Chapitre I : Les clauses d’aménagement de l’appréciation judiciaire

199. Face à l’ambiguïté de certaines stipulations contractuelles, l’autorité judiciaire se doit

de mettre en œuvre les prérogatives dont elle dispose pour mettre fin au litige dans le strict respect de la volonté des parties. Cependant, l’interprétation du contrat ne permet pas toujours de déterminer l’étendue des engagements des parties et ainsi trancher leur litige. Le juge use alors de son pouvoir de qualification afin de déterminer le régime juridique applicable au contrat. Certes, ces deux procédés peuvent être complémentaires pour parvenir à une solution mais ces opérations ne sont pas nécessairement indissociables, l’interprétation n’impliquant pas systématiquement une requalification du contrat. Ce dualisme entre complémentarité et indépendance contribue à affaiblir les pouvoirs du juge, laissant ainsi la possibilité aux parties d’influencer l’appréciation judiciaire. Des aménagements conventionnels peuvent alors être envisagés, permettant aux parties de renforcer leur rapport juridique tout en limitant les sources judiciaires d’incertitudes. Les parties y ont très souvent recours afin d’anticiper les différends et prévoir des clauses relatives au mode d’interprétation de l’accord écrit, à sa qualification et au traitement de la preuve.

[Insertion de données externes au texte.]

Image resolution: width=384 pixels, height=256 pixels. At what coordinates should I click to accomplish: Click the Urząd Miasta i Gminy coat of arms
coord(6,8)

Confrontées à l’ambiguïté d’une ou plusieurs clauses, les parties peuvent conclure un avenant interprétatif. Toutefois, cette technique sera écartée de l’étude au regard de la rareté des hypothèses, l’ambiguïté se révélant généralement après la survenance du litige. Seules les clauses d’aménagement contractuel prévues dès la rédaction du contrat seront envisagées. Une typologie de ces clauses, selon la fonction qu’elles exercent sur les pouvoirs de qualification et d’interprétation judiciaire doit être proposée. Si les premières restent d’une autorité limitée et présentent une influence très mesurée sur la liberté d’appréciation du juge (section I), les clauses relatives à l’interprétation tendent à restreindre le pouvoir judiciaire d’interprétation (Section II).